Tie this all in with the German Romantic era idea of oneness, the connectedness of things through their sacredness, and Grimaud goes on to say "...Negative instincts transcended by acceptance, by reconciliation." Grimaud goes on to discuss her fascination and love of wolves. "Wolves epitomize the challenges of our relationship to nature..." I'm not sure if she is referring here to nature as a conservationist, or to our own "nature" as humans; perhaps both.


----------



## Andreas (Apr 27, 2012)

She is one gorgeous human being.


----------



## hpowders (Dec 23, 2013)

I've always been taught if you dislike a lady's piano playing, compliment her on her looks and I concur, she is one of the most ravishing looking instrumentalists. Actually her playing is fine!!


----------



## Albert7 (Nov 16, 2014)

I have this one on my itunes download wishlist!


----------



## Haydn man (Jan 25, 2014)

Anything that makes for a little debate or stirs the pot is always good for publicity and helps you sell your goods in the marketplace
We do not live in easy times for the classical music recording industry.
Just another take on the issue that's all


----------



## Janspe (Nov 10, 2012)

I do enjoy this _Credo_ quite a bit - not so much because of the admittedly curious choice of repertoire, but for Hélène's strong-as-steel playing. I really love her art; it's often cold as ice, and for some reason I find myself terribly attracted to it.

This was the CD that introduced me to Beethoven's Chorale Fantasy btw. - a work that I heard live a while back and truly love!

Also worth listening are her CD's _Reflections_ and _Resonances_. I really hope that she records the pieces of her current _Water_ recital tour - it includes the Brahms' second piano sonata + a lot of smaller pieces by composers such as Berio, Takemitsu, Ravel, Liszt and others.


----------



## Woodduck (Mar 17, 2014)

This is one fine CD - interesting program, beautifully played.

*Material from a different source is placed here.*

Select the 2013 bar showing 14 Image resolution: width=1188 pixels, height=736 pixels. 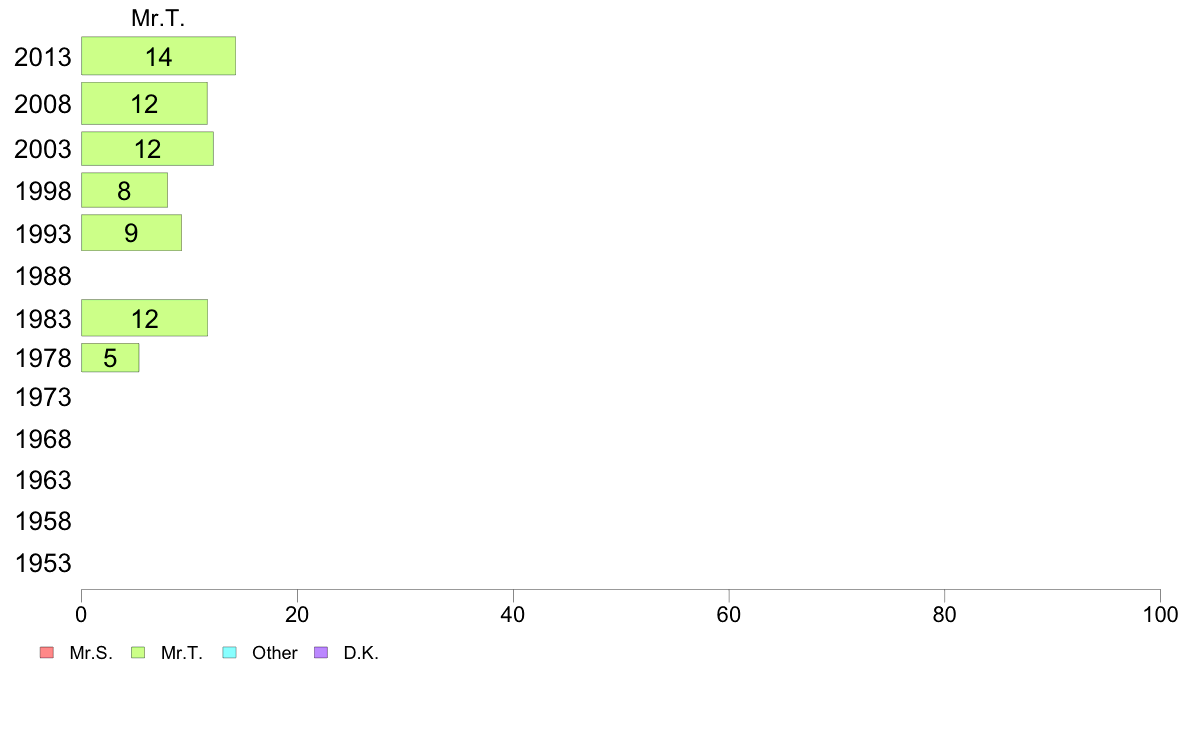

Grimaud is just about the classiest young (is she still young? I lose track) female musician in the field. She has a natural beauty - inner and outer - that refuses and rebukes the "enhancement" of pop-style marketing.


----------



## Albert7 (Nov 16, 2014)

Woodduck said:


> This is one fine CD - interesting program, beautifully played. Grimaud is just about the classiest young (is she still young? I lose track) female musician in the field. She has a natural beauty - inner and outer - that refuses and rebukes the "enhancement" of pop-style marketing.

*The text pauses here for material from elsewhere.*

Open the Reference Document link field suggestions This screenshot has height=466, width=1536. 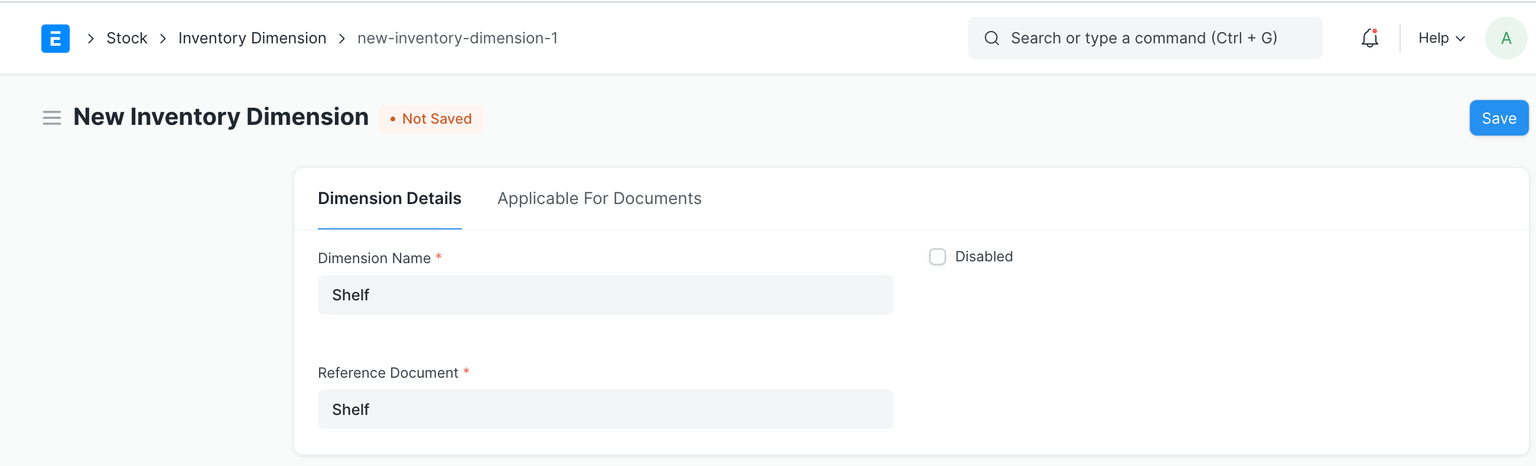pyautogui.click(x=605, y=409)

Grimaud is still in her mid 40's so she is still young to me.


----------



## Mandryka (Feb 22, 2013)

millionrainbows said:


> The CD *Credo,* put together by Helene Grimaud, juxtaposes some very interesting pieces of music, and provokes some interesting philosophical speculation.
> 
> *Beethoven's* _Chorale Fantasy _is the centerpiece. Its credo, "I believe in Jesus Christ/Ye have heard that it hath been said/an eye for an eye/and a tooth for a tooth/ but I say unto you/that ye resist not evil" brings up the notions of "turning the other cheek" and "love thine enemy." Kuffner's words are set earlier, about the struggle of Man and the transformation of the spirit: "What were harsh and hostile pressures are transmuted to elation." From the darkness comes light, from the struggle comes peace.
> 
> ...


Does she spell out why she included the Corigliano? I know it quotes Beethoven an the end, but so what?

THE piece which really does seem to explore "challenges of our relationship to nature" is Finnissy's Third String Quartet. Except for the "sacredness" bit, maybe.


----------



## Guest (Dec 28, 2014)

Well, I find her philosophizing distracting and impertinent.

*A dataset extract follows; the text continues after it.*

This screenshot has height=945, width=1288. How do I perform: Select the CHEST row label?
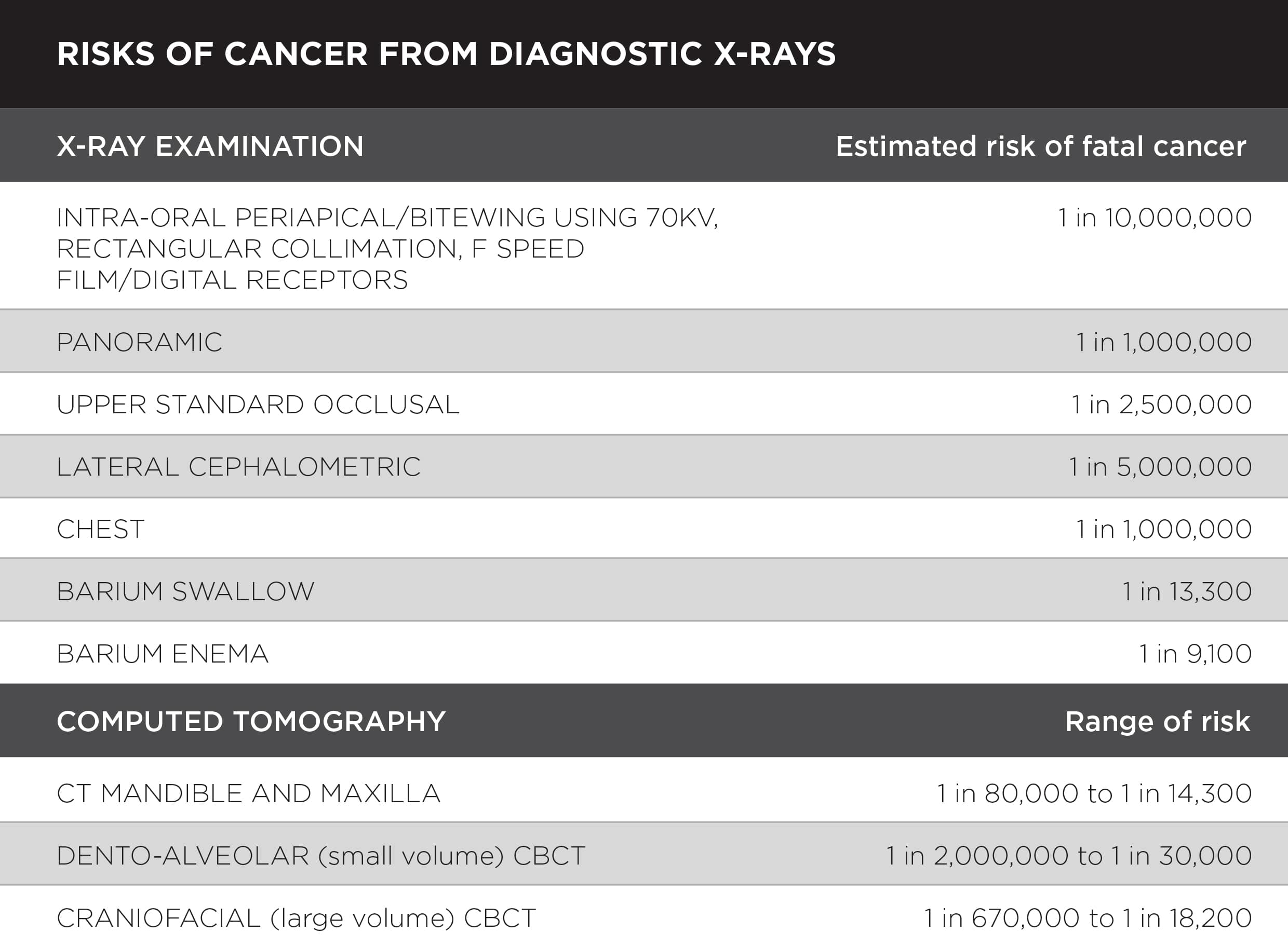click(100, 529)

Her playing is irreproachable. She is a really splendid person. And she's quite easily one of the most beautiful women ever.

I find her playing quite warm, too. And strong as steel.


----------



## Mandryka (Feb 22, 2013)

some guy said:


> Well, I find her philosophizing distracting and impertinent.
> 
> Her playing is irreproachable. She is a really splendid person. And she's quite easily one of the most beautiful women ever.
> 
> I find her playing quite warm, too. And strong as steel.


Well, I think it's good she's philosophising.

I think that the best music is a vehicle for expressing ideas about ethics and metaphysics. When I started to get to know professional performers, singers and pianists mainly, I remember feeling really let down by how oblivious or uninterested they were in the ideas behind the music they were playing - they were proccupied by technique, entertaining the crowd and the glamour of the travel, hotels, TV, working with big names etc. So I like it when a pianist starts to think more seriously about he music she plays.


----------



## millionrainbows (Jun 23, 2012)

I dunno...maybe the reason someguy is negative about the philosophy part of this is because the implications of this might be disturbing to some. I thought that someone would have specifically gone in to more detail by now. I'm just putting it out there. Maybe I'm reading her correctly, maybe not. Anybody care to expound?


----------



## Guest (Dec 28, 2014)

millionrainbows said:


> I dunno...maybe the reason someguy is negative about the philosophy part of this is because the implications of this might be disturbing to some.


Definitely not that.

And definitely not to philosophizing being serious thinking about music.

What she's putting out there are all extra-musical ideas, ideas about things that have nothing to do with music, per se. Music being pressed, as it so often is, into the service of non-musical things.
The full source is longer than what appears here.